One option could be buying low on Baltimore Orioles right-hander Alex Cobb, and it could pay off big.
Cobb, 31, signed a four-year, $57 million deal with the O's last offseason before the team had fully committed to rebuilding. His 4.90 ERA and 1.41 WHIP in 152.1 innings during the 2018 season didn't paint him in the best light, but he was a different pitcher after the All-Star break.
He posted a 2.56 ERA and 1.16 WHIP over 59.2 second-half innings, and he threw the ball well against the New York Yankees in his 2019 debut.
If it gives them a chance to unload some of the money he's still owed, the O's might be willing to sell low on a starter who has been excellent in the past.
Perfect Trade Partners: Chicago White Sox and Washington Nationals
The Washington Nationals are in desperate need of bullpen help after their relief corps opened the year with an MLB-worst 10.80 ERA.
Closer Sean Doolittle (4.1 IP, 2-0, 0.00 ERA) has been solid despite blowing his only save chances, while setup relievers Kyle Barraclough (4.1 IP, 2.08 ERA) and Justin Miller (4.1 IP, 3 HLD, 4.15 ERA) are getting the job done.
The rest of the pen has been a complete mess, though.

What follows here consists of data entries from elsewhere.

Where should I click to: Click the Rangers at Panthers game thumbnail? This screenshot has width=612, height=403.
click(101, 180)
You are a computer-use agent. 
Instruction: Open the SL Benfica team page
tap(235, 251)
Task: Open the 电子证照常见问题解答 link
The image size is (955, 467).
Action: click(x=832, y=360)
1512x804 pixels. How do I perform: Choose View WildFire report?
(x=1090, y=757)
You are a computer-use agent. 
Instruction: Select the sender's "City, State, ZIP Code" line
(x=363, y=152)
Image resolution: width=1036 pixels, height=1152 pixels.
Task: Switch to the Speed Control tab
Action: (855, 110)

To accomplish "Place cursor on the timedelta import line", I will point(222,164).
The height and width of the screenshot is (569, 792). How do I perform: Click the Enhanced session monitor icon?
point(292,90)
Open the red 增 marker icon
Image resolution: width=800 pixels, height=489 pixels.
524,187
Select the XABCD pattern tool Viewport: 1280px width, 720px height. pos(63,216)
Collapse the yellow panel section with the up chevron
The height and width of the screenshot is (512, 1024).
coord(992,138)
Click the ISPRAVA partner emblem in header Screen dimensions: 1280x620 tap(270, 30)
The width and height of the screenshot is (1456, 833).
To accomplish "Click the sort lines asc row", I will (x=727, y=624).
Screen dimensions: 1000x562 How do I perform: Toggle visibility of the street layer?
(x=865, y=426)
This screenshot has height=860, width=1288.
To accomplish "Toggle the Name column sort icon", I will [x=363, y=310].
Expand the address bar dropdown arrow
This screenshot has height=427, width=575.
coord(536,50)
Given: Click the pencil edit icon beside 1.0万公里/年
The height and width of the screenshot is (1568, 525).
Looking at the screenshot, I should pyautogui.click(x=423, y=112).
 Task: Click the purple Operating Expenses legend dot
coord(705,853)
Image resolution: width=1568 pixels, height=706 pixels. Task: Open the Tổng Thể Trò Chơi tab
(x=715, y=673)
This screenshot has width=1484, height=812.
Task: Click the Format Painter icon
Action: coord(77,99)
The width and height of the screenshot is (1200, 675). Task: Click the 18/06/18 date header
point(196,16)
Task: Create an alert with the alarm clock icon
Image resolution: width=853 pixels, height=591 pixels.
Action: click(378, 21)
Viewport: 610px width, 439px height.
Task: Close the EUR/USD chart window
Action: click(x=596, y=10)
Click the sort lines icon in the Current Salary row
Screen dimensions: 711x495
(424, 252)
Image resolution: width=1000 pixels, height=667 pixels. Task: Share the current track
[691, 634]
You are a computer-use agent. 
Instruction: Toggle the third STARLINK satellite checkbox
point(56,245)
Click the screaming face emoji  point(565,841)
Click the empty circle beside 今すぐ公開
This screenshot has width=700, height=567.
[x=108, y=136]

Meanwhile, the Chicago White Sox happen to have a pair of quality veteran relievers who are controllable beyond the 2019 season and off to terrific starts:
- Alex Colome: 4.0 IP, 2-of-2 SV, 2.25 ERA, 0 BB, 5 K
- Kelvin Herrera: 5.0 IP, 1 HLD, 1.80 ERA, 0 BB, 4 K
The Nationals are well acquainted with Herrera after they acquired him in a trade with the Kansas City Royals last June. But the two-time All-Star left this offseason after signing a two-year, $18 million deal with the White Sox that includes a club option for 2021.
Colome was also traded during the 2018 season, going from the Tampa Bay Rays to the Seattle Mariners in May. He was then traded again during the offseason, this time in a deal that sent catcher Omar Narvaez to Seattle.
Neither reliever will come cheap, but both have solid track records and reasonable salaries.
If the Nationals are going to keep pace in a crowded NL East race, they may need to make a move soon.